By continuously varying the decision threshold τ across the entire test set, we calculated the corresponding FAR and FRR. We then plotted the Equal Error Rate (EER) curve, as shown in Figure 9. The FAR and FRR curves have an intersection point. The error rate at this point is the EER. EER is a core metric for the system’s overall performance, representing the error rate when FAR equals FRR. Our experimental results show that the model’s EER is 5.4%. Even when faced with new devices completely unseen during training, our model maintained a low error rate. This demonstrates the feasibility and effectiveness of our method in open-set authentication scenarios.

7. Conclusions

This paper has proposed and validated a RFF identification framework based on channel estimation for C-V2X environments. During the fingerprint-extraction phase, the framework leverages the channel’s second-order statistics via the LMMSE estimator to mitigate noise and multipath effects. For the fingerprint-classification stage, this paper constructs a lightweight ShuffleNet V2 network, structurally optimized for fingerprint features, and incorporates an attention mechanism. Experimental results demonstrate that the framework achieves high classification accuracy in both stationary and mobile scenarios under low SNR conditions.
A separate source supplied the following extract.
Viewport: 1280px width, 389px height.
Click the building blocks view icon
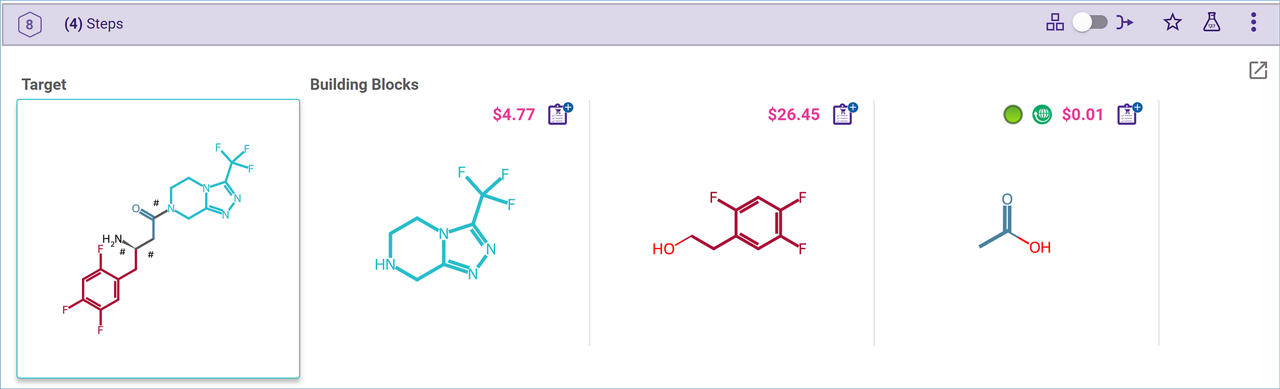[x=1055, y=23]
Furthermore, tests conducted on various deep learning models have confirmed the generalizability and extensibility of the fingerprint-extraction method proposed herein. The robustness and lightweight characteristics of the proposed framework highlight its potential for on-site training and deployment in real-world IoV environments, offering an effective technical solution to the security-authentication challenges in IoV. It should be emphasized that the term lightweight in this paper refers specifically to our model itself, and not the entire RFF identification system.